» **TASK BRIEF**
The response must be made up of the lines in the entries below that contain "computer".

────────────────────

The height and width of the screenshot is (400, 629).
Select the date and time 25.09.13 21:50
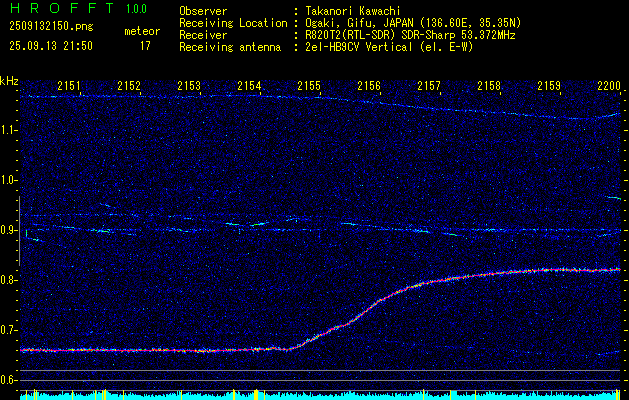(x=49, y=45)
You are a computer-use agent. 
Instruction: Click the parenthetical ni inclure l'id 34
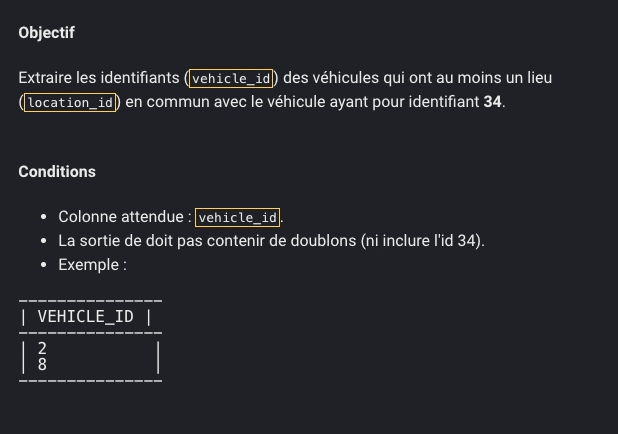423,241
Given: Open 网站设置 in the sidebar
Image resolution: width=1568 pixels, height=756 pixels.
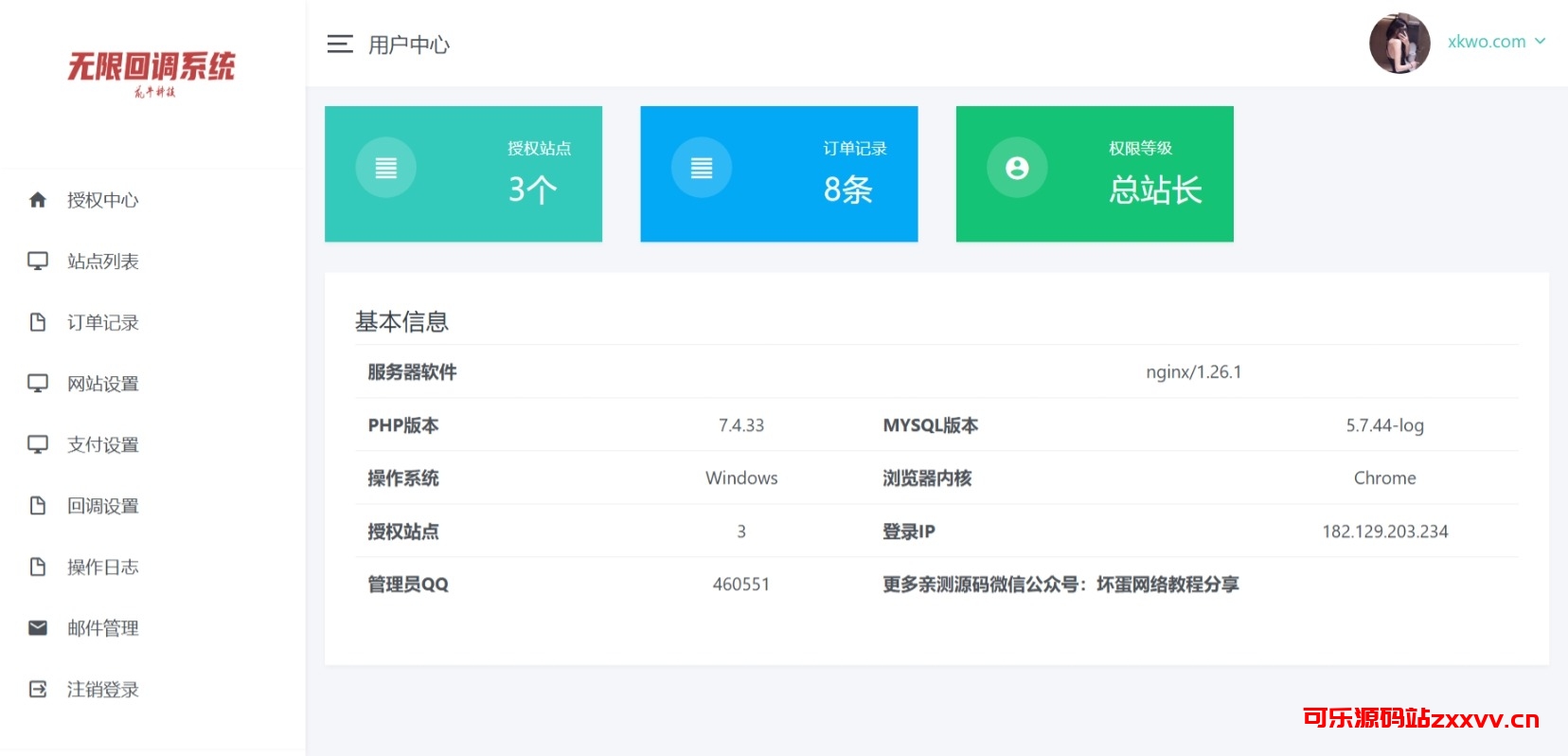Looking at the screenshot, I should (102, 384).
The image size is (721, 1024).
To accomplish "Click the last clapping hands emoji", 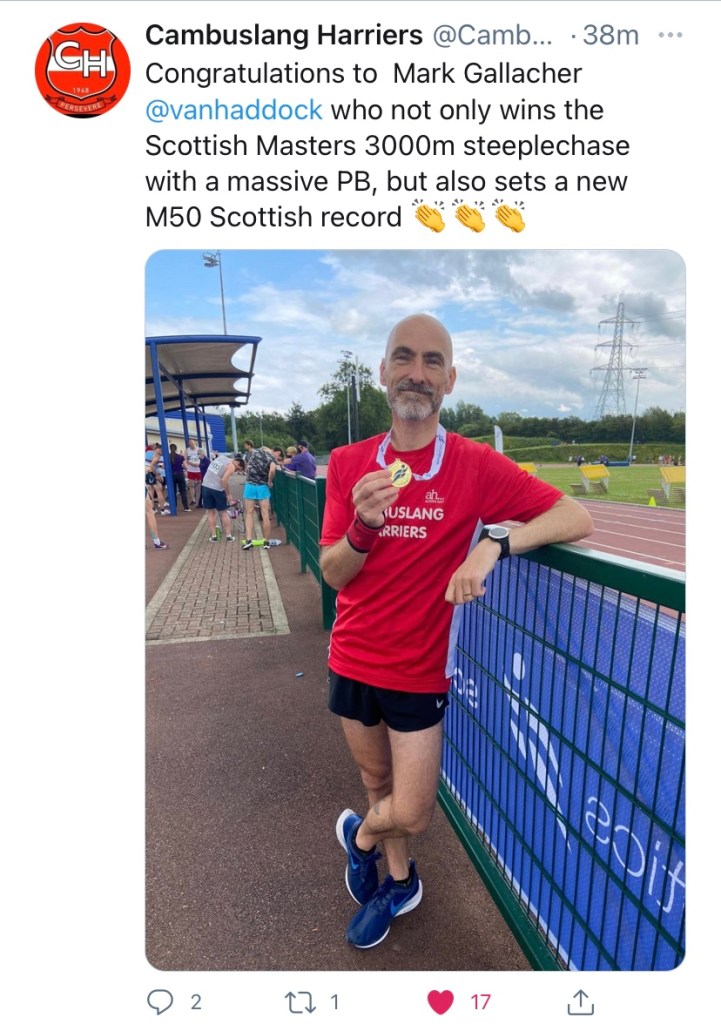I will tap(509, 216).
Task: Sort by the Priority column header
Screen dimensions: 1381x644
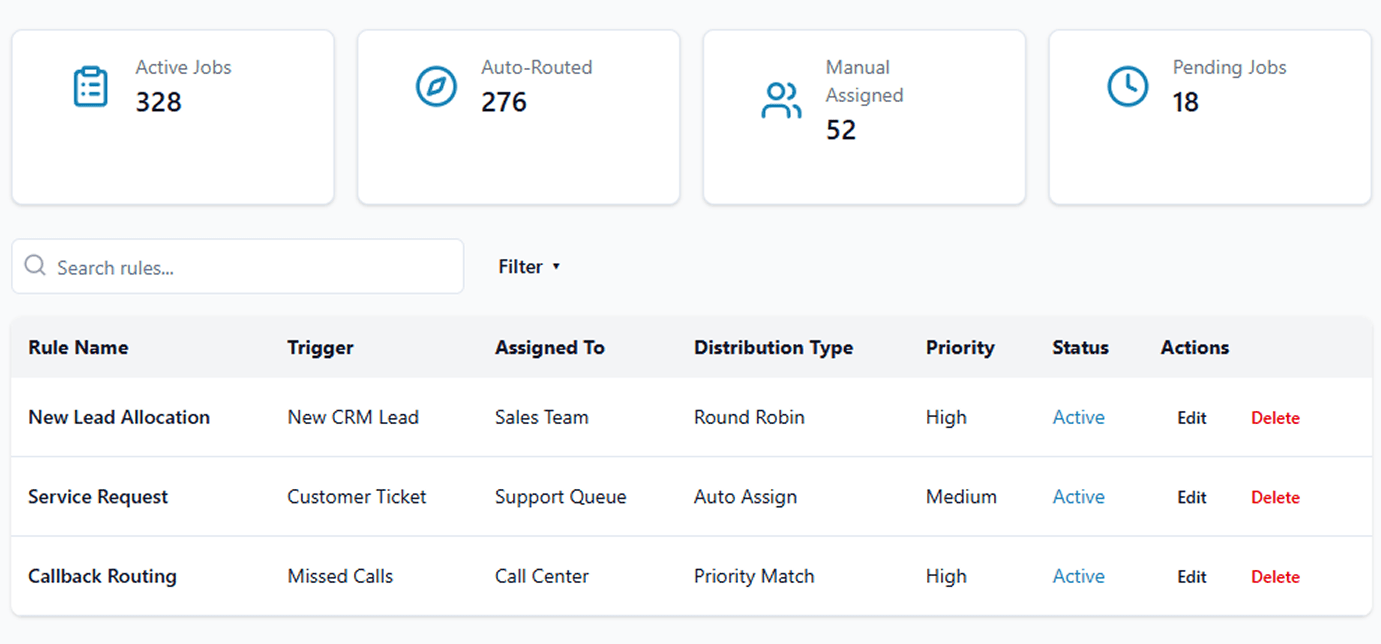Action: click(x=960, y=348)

────────────────────

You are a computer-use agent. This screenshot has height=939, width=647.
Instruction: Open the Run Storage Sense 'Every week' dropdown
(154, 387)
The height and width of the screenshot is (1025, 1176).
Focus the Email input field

────────────────────

» **OUTPUT**
You are a computer-use agent. 
You are a computer-use agent. This screenshot has height=939, width=647.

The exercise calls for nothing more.